The Provost’s recommendation goes on to say, “The College of Sciences will already have core strength in marine, earth and atmospheric sciences. These may be enhanced by movement of faculty whose scholarship clearly synergizes with and complements these strengths within the realm of earth system sciences. It is possible that faculty may relocate from multiple colleges to achieve this aim.”
In short, we won’t know the entire makeup of the new college until the steering team is established and begins its work.
There was talk when the Academic Science Task Force was formed of CALS and the College of Natural Resources merging. The Provost recommends against such a merger, pointing out that “both (colleges) have a long and proud history of serving their constituencies and the possible gains from enhanced synergies and efficiencies do not outweigh the risks of potential disruption of academic and outreach programs at this time.”
The Provost also recommends that CALS “undergo an internal process to optimally configure the college’s departments and programs for long-term success.” This effort is seen as both beneficial and necessary as a result of the realignment process.
Life sciences programs related to agriculture are to remain in CALS, as is funding related to agricultural programs. CALS receives designated state funding for the N.C. Agricultural Research Service and N.C. Cooperative Extension. This funding is significant, totaling approximately $60 million annually for research and more than $43 million annually for extension.
I’m sure many of you already have questions and will have more questions as this process unfolds.

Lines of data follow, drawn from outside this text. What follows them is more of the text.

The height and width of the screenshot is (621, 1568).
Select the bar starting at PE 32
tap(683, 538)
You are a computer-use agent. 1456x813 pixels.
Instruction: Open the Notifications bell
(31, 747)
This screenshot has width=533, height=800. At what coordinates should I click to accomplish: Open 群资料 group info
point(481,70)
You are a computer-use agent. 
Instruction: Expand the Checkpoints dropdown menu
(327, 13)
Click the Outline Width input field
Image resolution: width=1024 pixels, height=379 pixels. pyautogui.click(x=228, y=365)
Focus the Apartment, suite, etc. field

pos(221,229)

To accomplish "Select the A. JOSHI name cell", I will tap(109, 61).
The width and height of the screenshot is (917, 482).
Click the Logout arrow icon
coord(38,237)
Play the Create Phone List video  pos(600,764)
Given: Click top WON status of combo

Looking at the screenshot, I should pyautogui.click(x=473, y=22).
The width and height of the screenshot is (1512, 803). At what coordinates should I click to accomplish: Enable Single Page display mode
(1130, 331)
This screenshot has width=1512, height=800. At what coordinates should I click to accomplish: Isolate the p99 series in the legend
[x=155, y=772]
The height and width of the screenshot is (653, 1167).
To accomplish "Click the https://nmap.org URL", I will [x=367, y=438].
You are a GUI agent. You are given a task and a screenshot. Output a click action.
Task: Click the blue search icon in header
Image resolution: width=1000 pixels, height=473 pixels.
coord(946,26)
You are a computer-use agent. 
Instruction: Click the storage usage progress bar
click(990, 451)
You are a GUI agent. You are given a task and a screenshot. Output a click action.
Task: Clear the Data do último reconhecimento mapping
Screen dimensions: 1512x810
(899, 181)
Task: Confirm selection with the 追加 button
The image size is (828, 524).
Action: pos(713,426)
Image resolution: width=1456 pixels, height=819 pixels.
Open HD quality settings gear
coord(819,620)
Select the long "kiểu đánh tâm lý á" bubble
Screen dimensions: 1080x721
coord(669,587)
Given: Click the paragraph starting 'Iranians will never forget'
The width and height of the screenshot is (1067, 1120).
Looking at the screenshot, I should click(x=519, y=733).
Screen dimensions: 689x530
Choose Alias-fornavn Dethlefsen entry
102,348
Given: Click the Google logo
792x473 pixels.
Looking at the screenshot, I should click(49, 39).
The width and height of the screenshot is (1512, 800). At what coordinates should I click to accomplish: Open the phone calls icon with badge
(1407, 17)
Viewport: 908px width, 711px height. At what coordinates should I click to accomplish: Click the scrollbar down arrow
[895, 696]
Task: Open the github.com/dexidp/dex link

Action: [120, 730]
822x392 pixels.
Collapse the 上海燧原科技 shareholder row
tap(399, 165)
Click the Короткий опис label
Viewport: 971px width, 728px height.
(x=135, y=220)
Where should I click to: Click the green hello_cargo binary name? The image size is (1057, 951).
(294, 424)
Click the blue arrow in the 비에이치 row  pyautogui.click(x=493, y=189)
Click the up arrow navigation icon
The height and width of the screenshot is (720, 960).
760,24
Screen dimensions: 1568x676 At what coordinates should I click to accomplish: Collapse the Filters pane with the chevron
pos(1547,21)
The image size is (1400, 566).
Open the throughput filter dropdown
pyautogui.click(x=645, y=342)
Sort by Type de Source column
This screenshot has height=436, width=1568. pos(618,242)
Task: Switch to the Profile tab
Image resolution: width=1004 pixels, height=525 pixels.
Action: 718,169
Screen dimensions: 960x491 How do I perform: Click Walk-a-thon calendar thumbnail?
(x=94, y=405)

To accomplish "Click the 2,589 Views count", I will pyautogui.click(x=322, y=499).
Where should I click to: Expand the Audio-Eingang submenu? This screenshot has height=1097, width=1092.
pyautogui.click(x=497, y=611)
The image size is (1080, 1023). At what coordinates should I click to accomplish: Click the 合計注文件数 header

I am confident input will be welcomed during this process, and I encourage you to pose your questions to either the Provost’s office or the steering committee once it is formed.
And I would ask you to continue to focus on giving our students the best education possible and providing research and extension programs that respond to needs in North Carolina and beyond. The makeup of the College of Agriculture and Life Sciences will undoubtedly change as a result of this initiative, but our mission will not.